# Using the NumPy package

## Using packages and libraries in Python

Thus far we've worked in base Python.  But one of the strengths of the Python language are the many, many additional   **Packages** and **Libraries** available that allow you to extend and enhance Python with new modules.  A **Package** then is a collection of modules.  **Modules**, at their core, a collection of related code stored in a **.py** file.  Modules may contain **functions** (that do things to your data, make calculation, etc.), but also define data classes, types, or variables.  The term **Library** and **Package** are often used interchangably (I'll definitely do so) to mean a collection of modules, although libraries can also specifically refer to a collection of several packages. In order to make use of these additional modules, we need to `import` them.  In the sections below, we'll go through some of the most common libraries or packages we'll use to add important functionality to Python. 

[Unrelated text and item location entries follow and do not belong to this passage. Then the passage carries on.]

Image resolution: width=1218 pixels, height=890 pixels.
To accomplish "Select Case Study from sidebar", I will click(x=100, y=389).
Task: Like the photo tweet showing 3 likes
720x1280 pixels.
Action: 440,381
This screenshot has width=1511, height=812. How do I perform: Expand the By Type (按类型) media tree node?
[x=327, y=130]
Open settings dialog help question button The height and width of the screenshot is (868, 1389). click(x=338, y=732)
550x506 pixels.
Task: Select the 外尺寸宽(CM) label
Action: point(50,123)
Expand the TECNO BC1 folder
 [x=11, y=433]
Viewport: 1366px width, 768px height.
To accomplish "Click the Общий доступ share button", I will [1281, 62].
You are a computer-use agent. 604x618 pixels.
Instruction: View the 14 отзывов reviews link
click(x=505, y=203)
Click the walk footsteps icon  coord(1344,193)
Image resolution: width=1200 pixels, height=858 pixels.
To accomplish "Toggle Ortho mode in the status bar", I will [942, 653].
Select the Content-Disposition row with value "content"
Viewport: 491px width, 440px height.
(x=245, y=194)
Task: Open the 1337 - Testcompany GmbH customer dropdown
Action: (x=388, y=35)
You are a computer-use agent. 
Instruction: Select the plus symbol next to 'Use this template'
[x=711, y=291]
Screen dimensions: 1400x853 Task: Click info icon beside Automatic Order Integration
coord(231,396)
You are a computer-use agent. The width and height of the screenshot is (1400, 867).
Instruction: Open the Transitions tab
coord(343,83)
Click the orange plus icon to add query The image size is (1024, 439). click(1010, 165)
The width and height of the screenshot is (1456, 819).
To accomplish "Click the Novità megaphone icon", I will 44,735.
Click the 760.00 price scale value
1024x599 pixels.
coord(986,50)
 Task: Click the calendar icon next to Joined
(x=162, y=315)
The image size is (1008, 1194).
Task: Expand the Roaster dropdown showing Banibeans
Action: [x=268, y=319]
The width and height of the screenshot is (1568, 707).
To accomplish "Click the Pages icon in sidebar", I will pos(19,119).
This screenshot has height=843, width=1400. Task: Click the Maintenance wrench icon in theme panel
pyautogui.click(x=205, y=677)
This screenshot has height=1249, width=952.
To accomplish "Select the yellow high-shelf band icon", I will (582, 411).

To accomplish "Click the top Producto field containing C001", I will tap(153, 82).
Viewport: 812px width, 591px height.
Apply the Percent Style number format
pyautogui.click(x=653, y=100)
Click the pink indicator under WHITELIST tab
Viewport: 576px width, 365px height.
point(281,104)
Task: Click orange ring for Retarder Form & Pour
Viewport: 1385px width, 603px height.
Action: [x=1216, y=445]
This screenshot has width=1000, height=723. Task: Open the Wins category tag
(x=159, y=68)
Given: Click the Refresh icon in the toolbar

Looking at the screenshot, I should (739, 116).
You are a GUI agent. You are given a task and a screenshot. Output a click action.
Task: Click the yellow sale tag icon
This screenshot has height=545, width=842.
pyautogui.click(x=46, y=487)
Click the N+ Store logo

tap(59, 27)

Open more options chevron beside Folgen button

In this notebook, we'll specifically look at one of the most commonly used libraries, `numpy`. We'll make use of the functionality of `numpy` throughout this course as it makes possible a lot of the types of calculations and data manipulations we'll need. 

Many packages and libraries will already be available to you if you setup your Python installation with Anaconda or Miniconda.  If a package isn't installed, however, you can usually easily do it yourself one of the following ways, using either `pip` or `conda`.  `pip` installs Python packages, whereas `conda` can install packages across many languages into its own environment. 

`%pip install package_name` where `package_name` is the name of the package you want to install. 

or

`%conda install package_name`

In most cases this will install the package to your base Python on your system.  We'll talk about the benefits of creating virtual environments at another time, but for now this should get you up and running

## Introduction to NumPy

 One of the most commonly used packages in Python is [NumPy](https://numpy.org/), which adds modules for numerical computing tasks, including operating on multidimensional arrays of data, linear algebra, generating random numbers, and many many more. 

In Python, we have to import packages like NumPy into our Python workspace in order to use them.  To import Numpy, we can do the following:

In [1]:
import numpy as np

Here, we shorten the imported name to `np` for better readability of code using NumPy. This is a widely adopted convention that makes your code more readable for other Python users.  I do recommend to always use import numpy as `np`.  In theory, you could alternative call the numpy functions as `numpy.function`, but convention in Python has become to use `np.function`.

There are a lot of functions in the NumPy package.  You can see the documentation here: https://numpy.org/doc/stable/. When we introduce new functions in class, we'll discuss the options and input information necessary to use them successfully.  Here, we'll just look at a few examples of NumPy functions.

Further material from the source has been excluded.